Text passage:
================================
As in all other parts of British Guiana, lack of adequate transportation has greatly hampered the development and prosperity of the north-west. Although the mouth of the Waini River is scarcely one hundred miles from Georgetown, yet to make the journey one must travel in a small, uncomfortable, poorly-conducted steamer for twenty-four hours or more.
Entering the Waini, the traveller looks upon a vast area of mud flats and swamp, covered by a dense growth of mangroves. But as the steamer leaves the river and enters the Mora Passage the swamps rapidly give place to dry land and forest. This Mora Passage is a natural canal, or "itabu," connecting the Barima and Waini rivers, and is very deep—one hundred feet or more—and yet is so narrow, and with so many sharp turns, that there seems scarce space for the steamer to pass between the walls of verdure; and one constantly expects the vessel to crash into the forest. It is an interesting trip, and the stranger's interest is constantly aroused by the wealth of rank tropical growths, and the flocks of gorgeous scarlet ibis, which are always in sight, either flapping lazily ahead in a wonderful cloud of vivid red, or alighting upon the waterside trees, where they appear like masses of intense vermilion flowers, and marvellously beautiful against the background of greenery.
================================
Dataset content:
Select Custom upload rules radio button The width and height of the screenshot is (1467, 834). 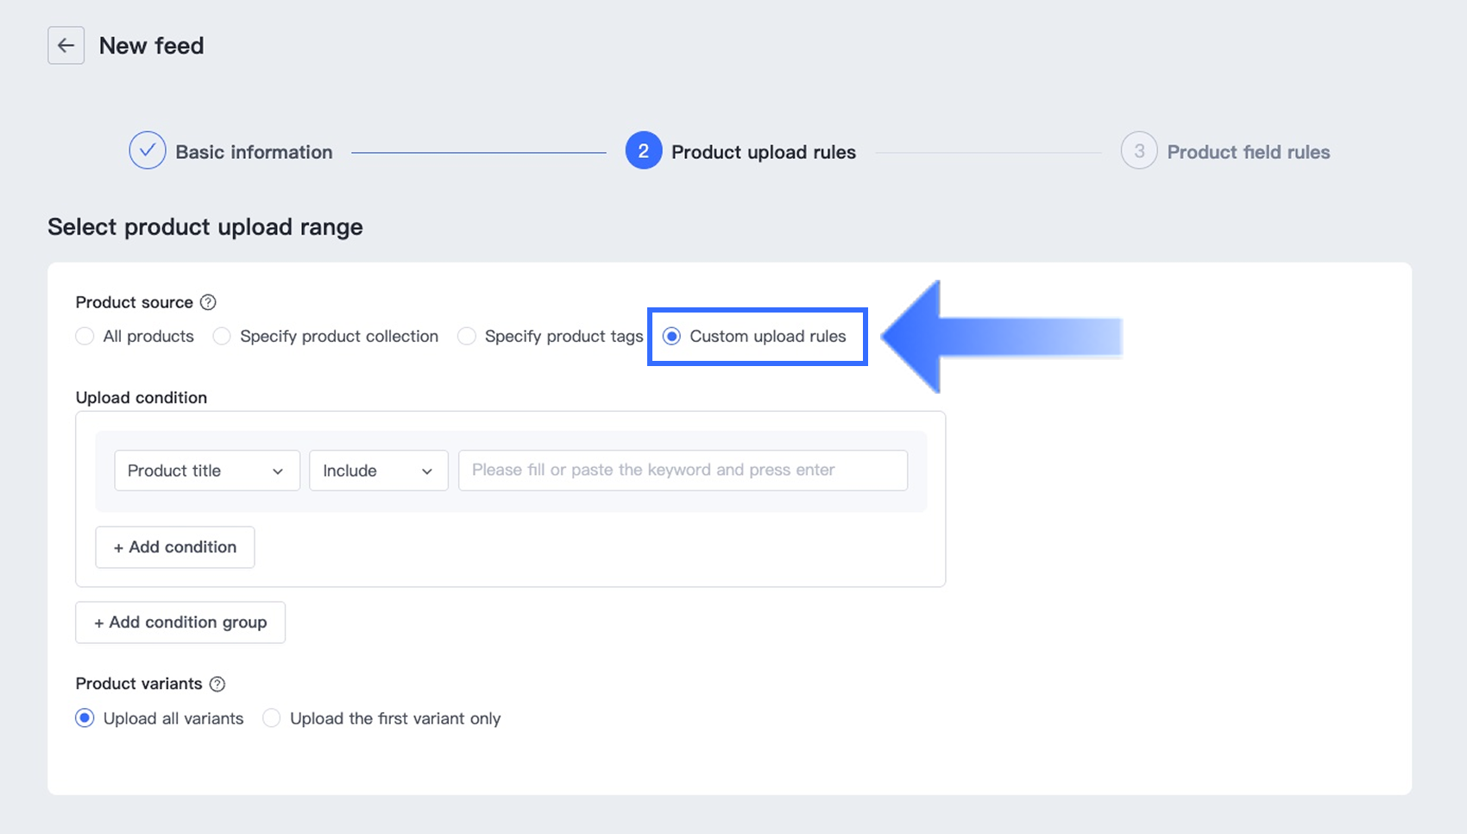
================================
Prompt A: Set down the part of the British Guiana passage that opens with the words containing "As in all other" and closes with "hours or more.".
Prompt B: According to the British Guiana passage, why does a traveler on the steamer through the Mora Passage keep expecting the vessel to crash into the forest? Answer in one to three sentences.
Prompt C: Continue the British Guiana passage from the point where it stops.

Expected answer A:
As in all other parts of British Guiana, lack of adequate transportation has greatly hampered the development and prosperity of the north-west. Although the mouth of the Waini River is scarcely one hundred miles from Georgetown, yet to make the journey one must travel in a small, uncomfortable, poorly-conducted steamer for twenty-four hours or more.

Expected answer B: The Mora Passage is very deep but also so narrow and full of sharp turns that there seems to be barely enough room for the steamer to pass between the walls of vegetation.

Expected answer C:
Morawhanna, the chief port of the north-west, is a tiny town on the eastern bank of the Barima, a few rods above the mouth of the Mora Passage; but, small as it is, it is the most cosmopolitan spot in Guiana. From this little outpost of civilization launches ply up the rivers to Mount Everard and Arekaka on the Barima, to the estates and plantations on the Aruka, and to the sawmills on the Waini; while an occasional boat makes the trip to the head of the Aruau, where goods are portaged over to the head of the Yarikita, and thence to Venezuela.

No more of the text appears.